I imagine it a bit like a forest after a forest fire. (Stick with me on this metaphor—it’s going somewhere, I promise.) Forest fires are ugly and often tragic, ravaging acre upon acre with ferocious heat, destroying everything in its path. Feels like life, doesn’t it? So often, in a world so broken, we get burned and we carry those scars, and nowhere does God ever minimize our pain.
But after? In this burned-out forest, seeds that have slept dormant literally for centuries awaken. These seeds have been falling year after year, but have never seen the sunlight. The fire has opened the forest floor to the skies, and new life bursts forth in every direction. It can be absolutely spectacular. This is what God is doing with us, and even more.
Then I saw a new heaven and a new earth, for the first heaven and the first earth had passed away, and the sea was no more. And I saw the holy city, new Jerusalem, coming down out of heaven from God, prepared as a bride adorned for her husband. And I heard a loud voice from the throne saying, “Behold, the dwelling place of God is with man. He will dwell with them, and they will be his people, and God himself will be with them as their God. He will wipe away every tear from their eyes, and death shall be no more, neither shall there be mourning, nor crying, nor pain anymore, for the former things have passed away.” And he who was seated on the throne said, “Behold, I am making all things new.” (Revelation 21:1–5)
All that’s wrong or evil in our world and in us will be no more, and God will remake this planet, and He will live with us. This means we’ll have bodies, we’ll still work and laugh, there will be trees and flowers, and all that is beautiful and good. There’s good reason to believe there will be animals and food and wine and I’m pretty sure a little In-N-Out will make it in, as well as the Rocky Mountains. Why not? They’re good, aren’t they?
Remember, you were made for a Garden! And the dominant image of the afterlife is a Garden City, a physical reality where all the redeemed will dwell with God forever.
Think about right now, how good a sunset is, or Mount Rainier, or Yosemite Valley (still on my bucket list). Unbelievable beauty. Yet when God is finished remaking this world for us, consider the delight in store. Imagine the sunset without our brokenness. No distraction, hurry, idolatry, pain, or sin. Perhaps even colors that have yet to be seen with these failing eyes. It’s beautiful now—enjoy it—but it’s only an appetizer for what’s next.
And when we enjoy creation as an appetizer, it whets our appetite for our true home. When we enjoy the best of this world today, it should prepare us and excite us for an even better world tomorrow. If creation is this good now, what will New Creation be like! When I meditate on this, it is so good for my soul.
How do I get more nature in my life?
So what should we do about it?
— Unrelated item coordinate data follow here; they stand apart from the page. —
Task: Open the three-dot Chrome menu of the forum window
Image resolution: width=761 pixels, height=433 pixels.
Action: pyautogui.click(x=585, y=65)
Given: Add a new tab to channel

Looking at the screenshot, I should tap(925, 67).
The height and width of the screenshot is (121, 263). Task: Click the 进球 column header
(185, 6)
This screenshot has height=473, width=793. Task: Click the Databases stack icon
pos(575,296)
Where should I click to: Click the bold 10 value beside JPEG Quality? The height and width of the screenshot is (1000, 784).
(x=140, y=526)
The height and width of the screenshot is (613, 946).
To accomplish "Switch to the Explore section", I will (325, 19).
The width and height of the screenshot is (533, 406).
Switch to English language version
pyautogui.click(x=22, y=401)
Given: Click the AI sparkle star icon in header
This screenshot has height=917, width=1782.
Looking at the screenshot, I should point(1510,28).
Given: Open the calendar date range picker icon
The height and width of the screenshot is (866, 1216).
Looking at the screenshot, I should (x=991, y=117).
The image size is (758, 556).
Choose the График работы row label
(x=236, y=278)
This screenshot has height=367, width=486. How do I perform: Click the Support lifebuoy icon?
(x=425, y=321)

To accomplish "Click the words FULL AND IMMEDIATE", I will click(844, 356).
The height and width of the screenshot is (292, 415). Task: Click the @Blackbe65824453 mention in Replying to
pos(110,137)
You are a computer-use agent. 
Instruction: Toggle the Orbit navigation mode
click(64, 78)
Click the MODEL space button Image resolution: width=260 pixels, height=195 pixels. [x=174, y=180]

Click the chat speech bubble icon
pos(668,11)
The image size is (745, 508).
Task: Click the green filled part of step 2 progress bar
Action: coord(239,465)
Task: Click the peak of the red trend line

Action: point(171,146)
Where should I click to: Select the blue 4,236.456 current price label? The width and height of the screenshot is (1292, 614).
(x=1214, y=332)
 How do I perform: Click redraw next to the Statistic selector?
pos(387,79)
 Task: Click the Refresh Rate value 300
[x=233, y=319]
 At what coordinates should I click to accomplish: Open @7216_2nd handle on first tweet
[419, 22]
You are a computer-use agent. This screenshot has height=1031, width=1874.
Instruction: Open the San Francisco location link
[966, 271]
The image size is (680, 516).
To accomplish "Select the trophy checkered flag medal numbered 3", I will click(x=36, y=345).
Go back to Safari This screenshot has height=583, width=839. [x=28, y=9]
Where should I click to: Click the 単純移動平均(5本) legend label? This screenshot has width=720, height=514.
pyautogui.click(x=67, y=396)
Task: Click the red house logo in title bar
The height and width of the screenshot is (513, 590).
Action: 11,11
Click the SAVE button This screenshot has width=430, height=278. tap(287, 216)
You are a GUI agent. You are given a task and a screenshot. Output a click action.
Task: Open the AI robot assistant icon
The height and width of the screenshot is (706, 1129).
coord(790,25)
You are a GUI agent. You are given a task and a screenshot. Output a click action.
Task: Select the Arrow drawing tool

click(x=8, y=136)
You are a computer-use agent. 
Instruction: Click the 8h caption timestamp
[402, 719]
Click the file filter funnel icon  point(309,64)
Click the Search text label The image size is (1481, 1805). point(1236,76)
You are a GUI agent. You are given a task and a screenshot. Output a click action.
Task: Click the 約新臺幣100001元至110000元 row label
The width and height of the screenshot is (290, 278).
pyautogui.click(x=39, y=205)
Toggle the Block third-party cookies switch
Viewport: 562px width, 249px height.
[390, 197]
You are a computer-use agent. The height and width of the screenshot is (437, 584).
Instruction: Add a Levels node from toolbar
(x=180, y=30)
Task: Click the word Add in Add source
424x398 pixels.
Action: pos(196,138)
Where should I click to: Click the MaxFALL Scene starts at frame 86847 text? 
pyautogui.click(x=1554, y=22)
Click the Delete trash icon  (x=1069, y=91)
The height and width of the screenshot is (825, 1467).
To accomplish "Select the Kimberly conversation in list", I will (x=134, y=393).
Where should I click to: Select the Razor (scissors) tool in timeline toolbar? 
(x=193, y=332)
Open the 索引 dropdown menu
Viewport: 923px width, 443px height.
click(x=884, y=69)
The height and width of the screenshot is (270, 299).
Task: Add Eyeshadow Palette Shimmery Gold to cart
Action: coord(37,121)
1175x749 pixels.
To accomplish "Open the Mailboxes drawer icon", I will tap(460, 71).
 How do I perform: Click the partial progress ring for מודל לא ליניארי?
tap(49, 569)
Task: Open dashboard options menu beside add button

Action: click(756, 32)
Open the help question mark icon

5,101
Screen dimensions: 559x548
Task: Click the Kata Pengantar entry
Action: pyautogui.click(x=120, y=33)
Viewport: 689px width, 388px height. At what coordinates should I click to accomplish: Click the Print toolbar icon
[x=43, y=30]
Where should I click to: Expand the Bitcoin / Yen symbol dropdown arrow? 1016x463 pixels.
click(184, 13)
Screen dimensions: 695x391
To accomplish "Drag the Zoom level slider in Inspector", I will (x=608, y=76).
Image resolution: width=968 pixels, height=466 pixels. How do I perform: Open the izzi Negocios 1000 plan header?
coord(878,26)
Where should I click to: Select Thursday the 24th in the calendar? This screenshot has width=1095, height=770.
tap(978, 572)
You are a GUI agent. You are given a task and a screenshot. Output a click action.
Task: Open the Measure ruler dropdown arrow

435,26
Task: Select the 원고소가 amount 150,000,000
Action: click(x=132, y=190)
How do I get more nature in my life? And I know some of you are wrestling with the same question I have agonized over for so long. I live in Kansas City! Do I just need to move some place more beautiful?
No, you don’t, for there is beauty everywhere for those who want to see it, and it really doesn’t take that much work to begin enjoying more of the natural world.
In our final part, I’ll suggest four super practical tips to help you get started in getting more nature into your life today. This will include some local favorites, as well as some helpful (and/or fun) resources. You don’t want to miss those.
But until then, do you really need my help? Go outside!